▸ **Aim**:
Rewrite all of the records below with every "screenshot" changed to "screen capture" and nothing else altered. Leave the pictures out of your answer.

▸ **Working data**:
◆ ◆ ◆ ◆ ◆

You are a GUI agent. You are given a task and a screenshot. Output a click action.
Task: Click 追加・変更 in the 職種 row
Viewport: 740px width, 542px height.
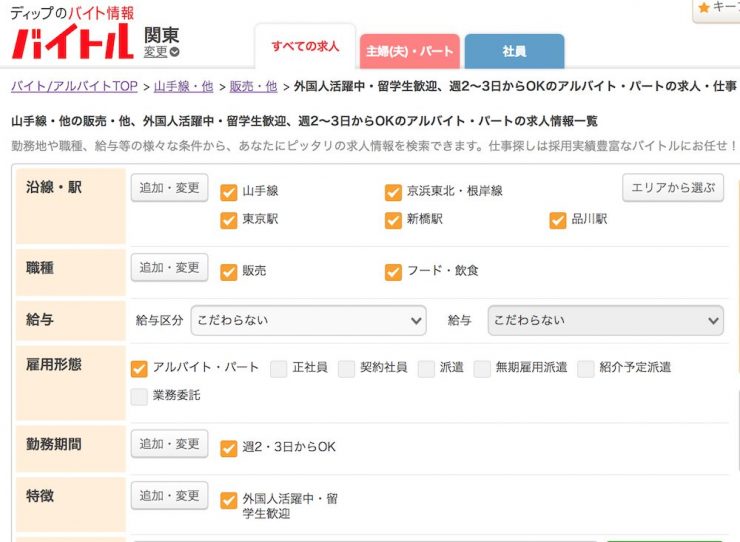pos(169,268)
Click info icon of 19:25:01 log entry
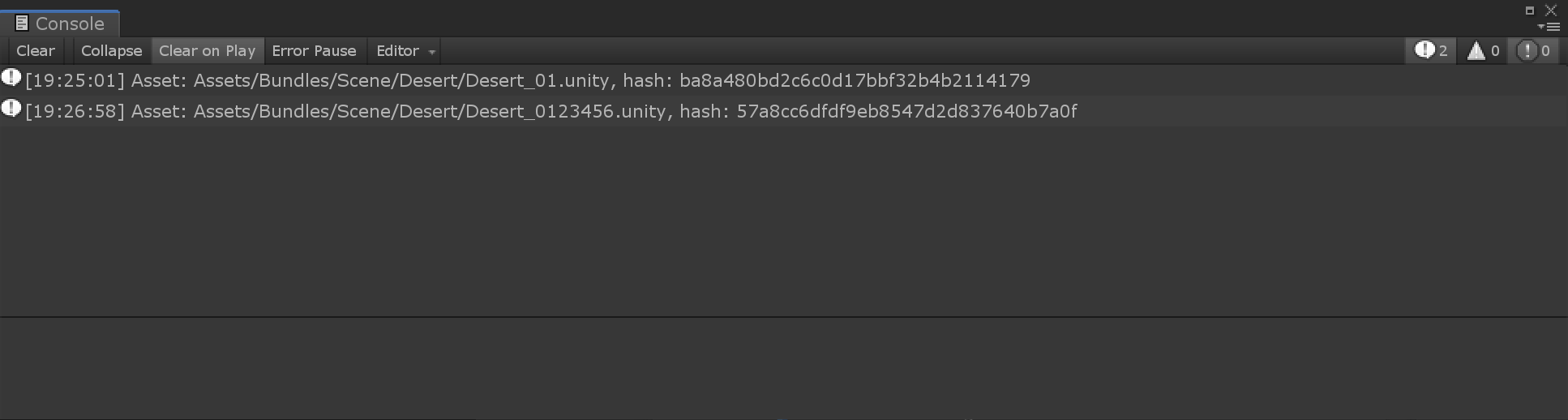Screen dimensions: 1568x420 pos(11,78)
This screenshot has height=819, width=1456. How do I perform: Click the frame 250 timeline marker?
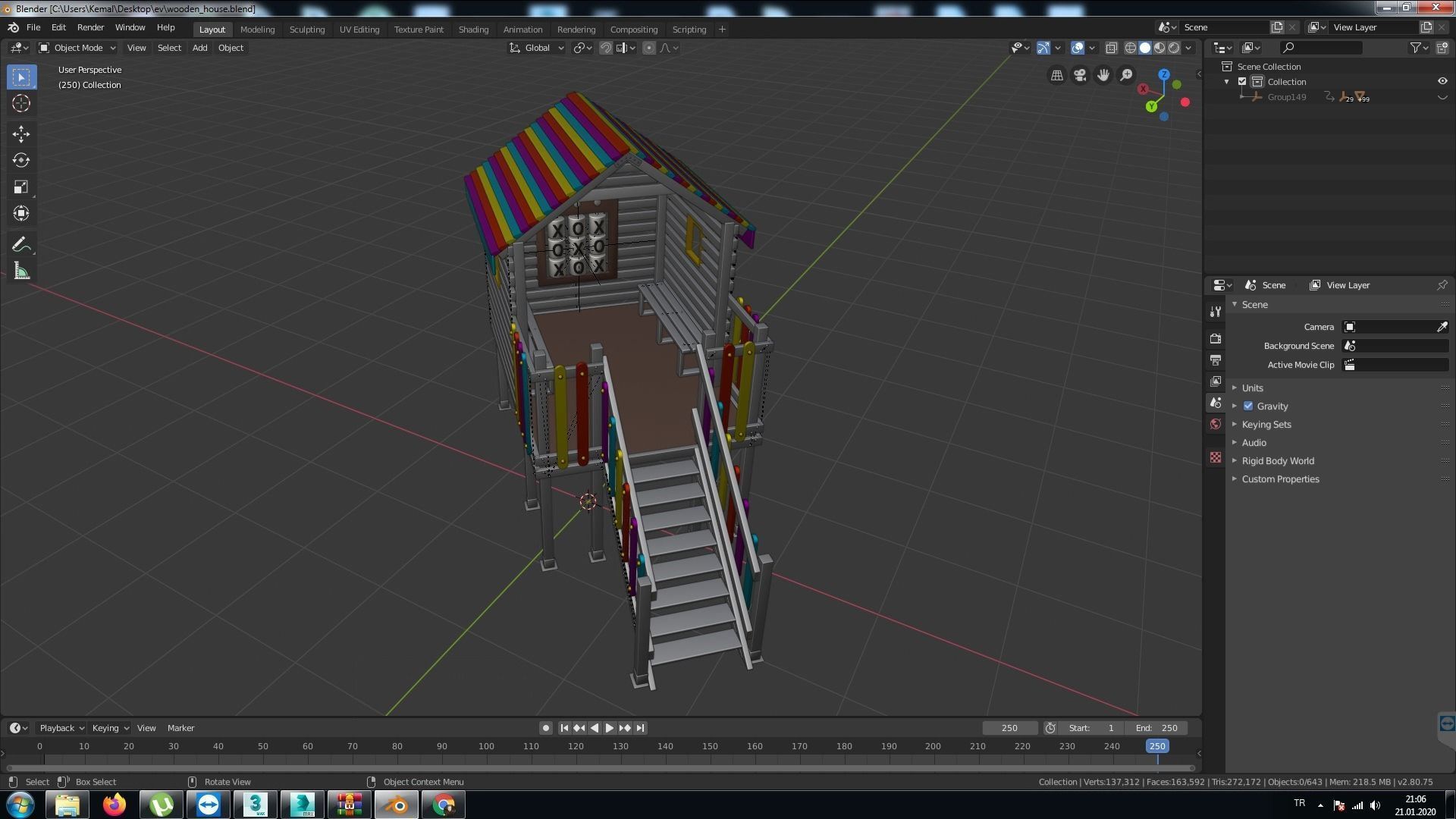(1156, 746)
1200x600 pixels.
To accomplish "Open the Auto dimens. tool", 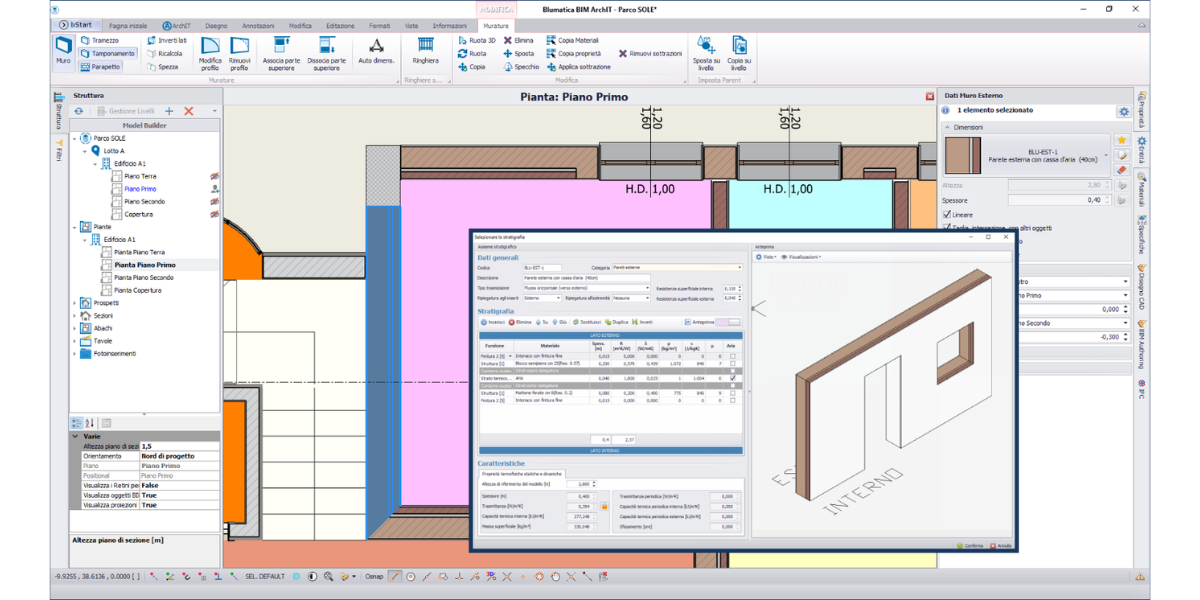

◆ ◆ ◆ ◆ ◆

▸ **Response**:
You are a GUI agent. You are given a task and a screen capture. Output a click action.
Task: Click 追加・変更 in the 職種 row
Viewport: 740px width, 542px height.
pos(169,268)
Click info icon of 19:25:01 log entry
Screen dimensions: 1568x420 pos(11,78)
This screen capture has height=819, width=1456. How do I perform: Click the frame 250 timeline marker?
(1156, 746)
1200x600 pixels.
To accomplish "Open the Auto dimens. tool", 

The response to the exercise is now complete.